Das Setting erinnert stark an den Film High-Rise mit ähnlichen Aspekten. Ein SF, in dem die Menschen oft abgestumpft sind, nicht miteinander kommunizieren und wenn dann über Nachrichten, die sie sich via Kontaktlinsen schicken ohne sich wirklich zu treffen.

Die Autorin versucht die Kälte der Gesellschaft darzustellen. Fast alle wirken oberflächlich zum einen aber sich nach Nähe und Gefühlen sehnend zum anderen.

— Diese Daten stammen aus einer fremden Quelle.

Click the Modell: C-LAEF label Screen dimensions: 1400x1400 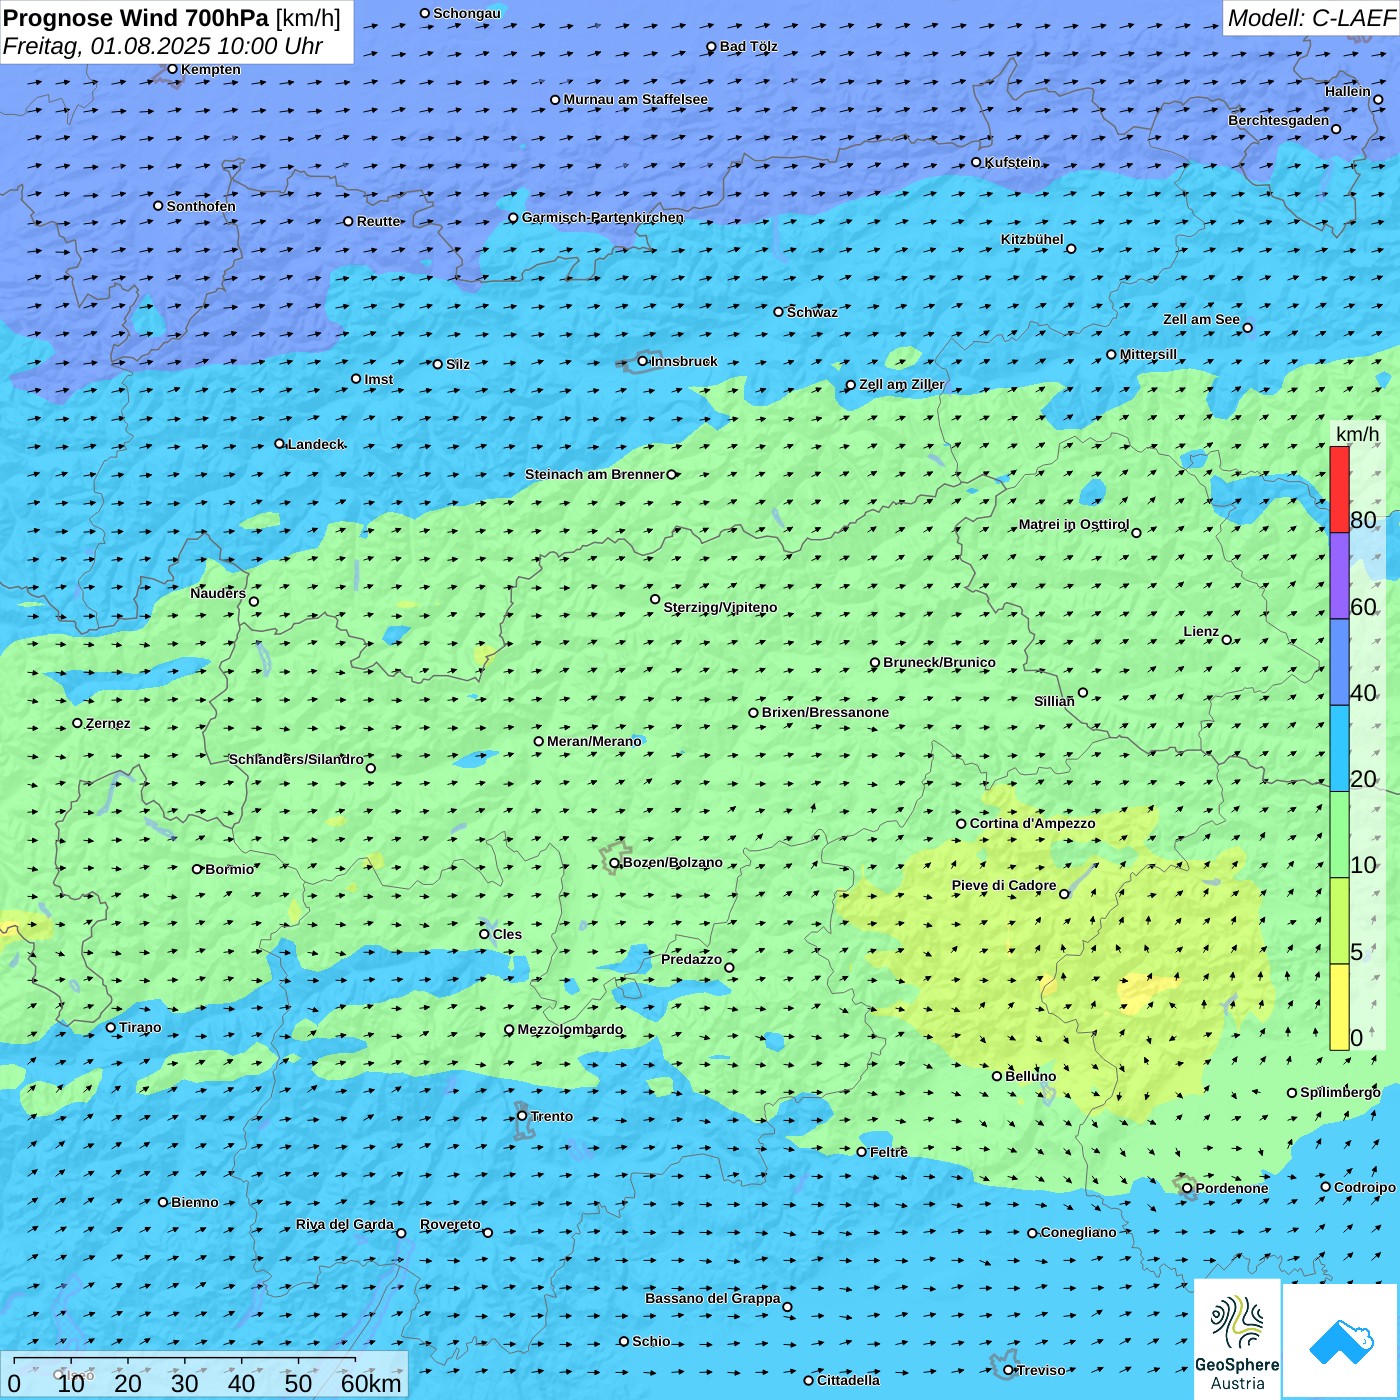coord(1310,18)
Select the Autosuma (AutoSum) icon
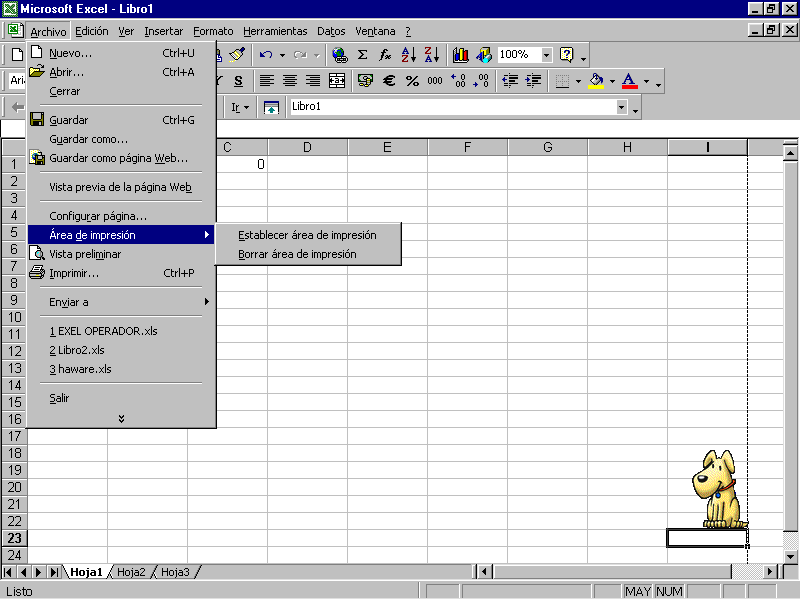 pyautogui.click(x=361, y=54)
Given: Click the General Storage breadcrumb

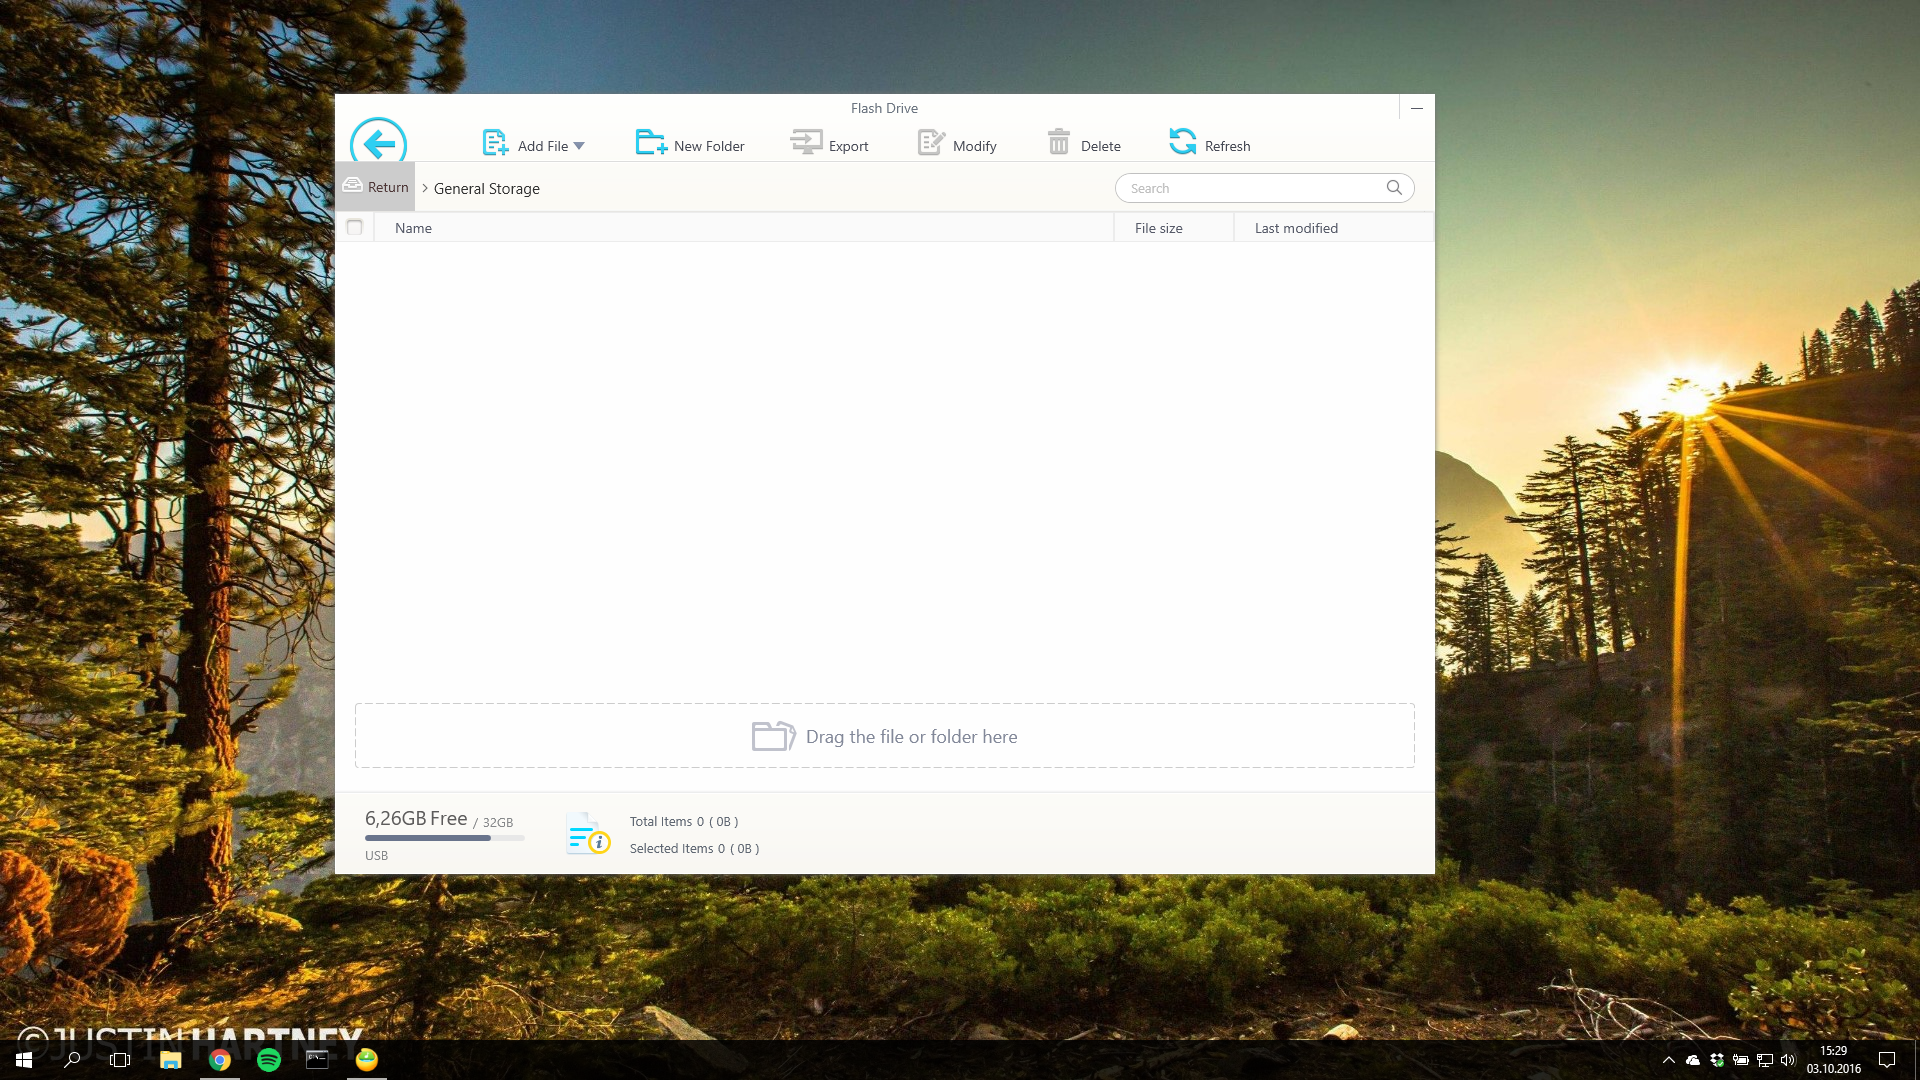Looking at the screenshot, I should pos(486,189).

Schönheit und Geld sind wichtig und der schöne Schein, der um jeden Preis erhalten bleiben soll, obwohl Drogen und Depressionen die Menschen belasten.

Der schnelle Wechsel zwischen den Protagonisten schafft Tempo und Spannung. Allerdings fällt es manchmal etwas schwer, die Perspektive-Sprünge sofort nachzuvollziehen, da man noch im vorhergehenden verweilen möchte. Jeder der fünf hätte Grund gehabt sich in die Tiefe zu stürzen. Die Neugierde, wer es denn nun war, hält bis zum Schluss und man möchte unbedingt wissen, wie die Sache sich auflöst und was wirklich geschehen ist.

Unterhaltsame Story, die gerne etwas länger und ausführlicher hätte angelegt sein dürfen.